In collaboration with the District of North Saanich in Vancouver Island, Tugce's project examines the potential role of green infrastructure in the context of resilience planning to increase coastal adaptation to sea level rise and to reduce losses from coastal flooding.

Research Description

Besides accommodating most of its population, British Columbia’s coasts provide substantial economic, environmental and social services. Yet they are increasingly exposed and vulnerable to changes in the sea level, leading to economic and social impacts. Green infrastructure (e.g., saltmarshes) has been shown to play an important role in reducing vulnerability to coastal hazards. The benefits of green infrastructure depend, however, on factors such as sea level rise, wave exposure, the characteristics of coastal landscapes and coastal land use. My project examines the potential of green infrastructure to reduce losses from coastal flooding in the context of sea-level rise and storm surge, focusing on the Salish Sea region. As part of my project, I work with the District of North Saanich municipal experts and stakeholders, and coordinate a resilience planning project to develop community-specific green infrastructure adaptive scenarios for coastal flooding.

What does being a Public Scholar mean to you?

Being a public scholar means that the stakeholders and the end users I engage throughout my research project can have meaningful and continuous contributions to the different phases of the resilience planning project I am conducting with the District of North Saanich. It means that I don’t simply seek the public opinion on a project or a decision. Rather, it means I listen them and work with them. I design and plan the project with my stakeholders - based on their needs and expectations - and we decide together at the end.

In what ways do you think the PhD experience can be re-imagined with the Public Scholars Initiative?

I think the culture around what a PhD work should look like has been changing. In this change, the roles of initiatives such as Public Scholars Initiative have been crucial. It is important that PSI and other such initiatives keep advocating for non-traditional PhD works, and PSI scholars keep showcasing the important work they have been doing.

How do you envision connecting your PhD work with broader career possibilities?

I believe networking is key to connecting my PhD work with other career possibilities. Throughout my project, I work with various provincial, regional and local government experts and practitioners, as well as NGOs, coastal engineering consultants and environmental law groups. I am building an extensive network of practitioners both in the region and in the broader global academic and non-academic community.

How does your research engage with the larger community and social partners?

Preparedness for climate change, or adaptation to climate change is more meaningful when it is implemented locally. But this does not mean that a community should isolate itself from the larger social, institutional and geographic contexts. In my research with the District of North Saanich, I organized an expert group to discuss the technical aspects of the project. This expert group includes members of the Capital Regional District, Provincial Government, neighboring communities, environmental law groups and NGOs. I believe in addition to finding adaptation solutions to climate change, this project is a learning experience for all participating parties. Resilience planning is a relatively new concept and there is no one-way of doing things. I hope this project – in the end – can provide a knowledge sharing platform for other communities who wishes to do their resilience planning projects and for practitioners who are responsible for climate change actions in general. 

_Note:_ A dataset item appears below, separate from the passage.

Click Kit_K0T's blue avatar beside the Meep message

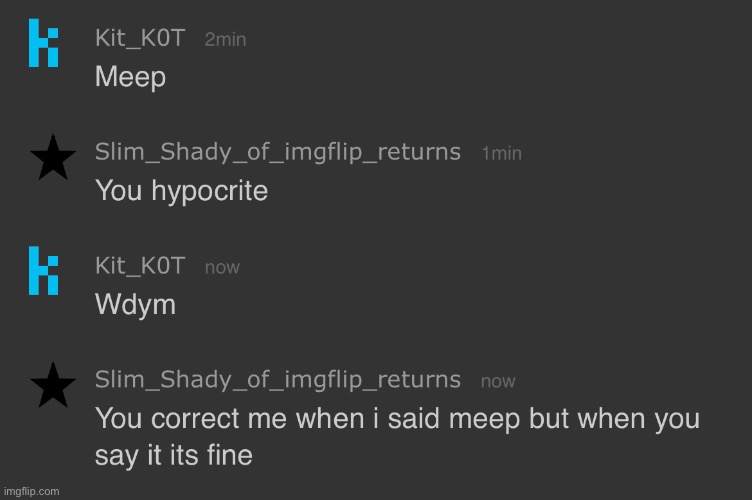point(44,45)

How do you hope your work can make a contribution to the “public good”?

This project will be one of the few case studies where provincial and regional guidelines for climate change adaptation will be applied in local level. Therefore it will set a valuable example for other communities, particularly small communities with limited access to various academic, economic, human capital and technical resources. Besides, it will create an informed discussion around climate change impacts and local strategies for adaptation.

Why did you decide to pursue a graduate degree?

As an urban planner, I recognized that to be able to address challenging issues of cities and future developments, I have to be equipped with expertise in other fields such as climate change, ecosystem services and resource management. Therefore, I decided to start my graduate studies in an interdisciplinary program, which would provide valuable theoretical, intellectual and practical learning experience. 

Why did you choose to come to British Columbia and study at UBC?

Two main reasons impacted why I chose UBC. First, the RMES (Resource Management and Environmental Studies) program is known to be one of the best interdisciplinary programs in the world. In addition, the RMES faculty members are exceptional academics in their respective fields. A chance to be trained by such qualified academics was very important. Second, I wanted to live in the City of Vancouver and explore British Columbia's unique nature.


I design and plan the project with my stakeholders - based on their needs and expectations - and we decide together".